The Government of a country is generally a system that has to supervise, regulate and manage plenty of endeavours. Managing the economy, external relations, administrating different states, readjusting to the dynamical world, foreign trades, framing laws, education, healthcare are some of the responsibilities of the government.

The world is observing a boom in emerging engineerings and technologies, all this is leading us to adapt to the digital environment. The business giants are adopting this change and fee very comfortably doing hectic tasks in just a few minutes or maybe seconds. For instance, the use of e-mails instead of letters or fax. Furthermore The govt. bodies are being attracted to the Digital Revolution. Taking an example from the DEMONETIZATION period of November 2016 India, numerous digital wallets and banking applications emerged at that point of time, govt. also took an initiative and launched its own application — BHIM UPI. Aadhar cards, Pan Cards, Voter Ids, Driving License, The Fine Payments, Tax payments, all this has switched from those thick register and pen entries to online mode.

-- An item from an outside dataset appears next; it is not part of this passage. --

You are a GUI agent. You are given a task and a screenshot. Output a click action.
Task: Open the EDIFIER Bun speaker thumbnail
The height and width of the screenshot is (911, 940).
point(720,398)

Maintaining and Managing such huge records by taking the help of computers, appeared very easy to the non-technical employees, or those who just had to get and put the records, and surely it was, searching an old record is a very challenging job when it comes to the traditional pen-paper way. India is a country with a humongous count of citizens, overseeing the data entries of more than a hundred crore population came out to be a problem of storage. This leads us to the first problem in the field of BIG-DATA.

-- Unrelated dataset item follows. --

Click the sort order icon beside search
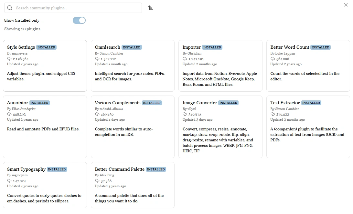This screenshot has width=353, height=214. point(150,8)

Big Data is a name given to problem-related to the processing, storage, management, and analysis of this kind of huge data.

According to an article posted in December 2017, The govt. Needs to process 1 Petabyte of data (on an average) every day. Such a huge VOLUME it is, 1PB = 1e+6 GB, no hard disk stores such a large data. If in case a hard disk is made to store such large data, it will lead to the fetching or storing problem, also known as I/O problem, this will reduce the putting and getting speeds from the storage. For example, you need to pay your house tax, and you enter your credentials and details, then you will have to wait for a day or two for just fetching the details of the payable tax. This is the second problem of Big-data known as VELOCITY problem.

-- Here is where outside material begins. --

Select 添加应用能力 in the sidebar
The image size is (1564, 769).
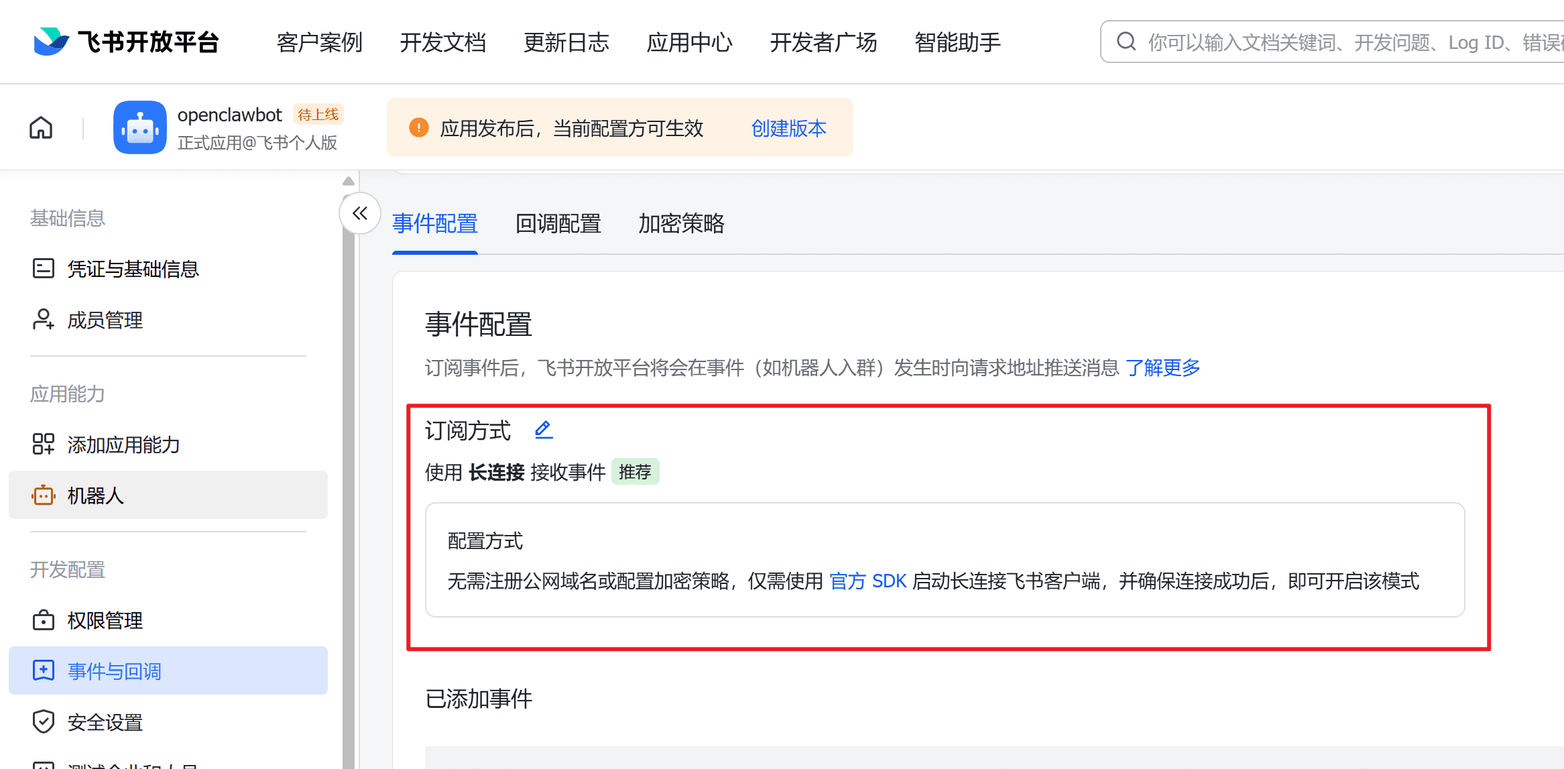pos(123,445)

To solve the Volume and Velocity problems, a concept of Distributed Computing came into the picture. Sharing of RAM, CPU, Storage, in a Master-Slave set up. The data is sliced and stored in slaves, this appears like that the master is able to handle all the data alone.

One Computer or the server is used as a Master, where all the tasks can be conducted, others share their resources.

This kind of set up can be achieved using software technologies like Hadoop.

And Now Almost all the Government Bodies, Businesses, Tech Companies are using This kind of setup and successfully dealing with the data.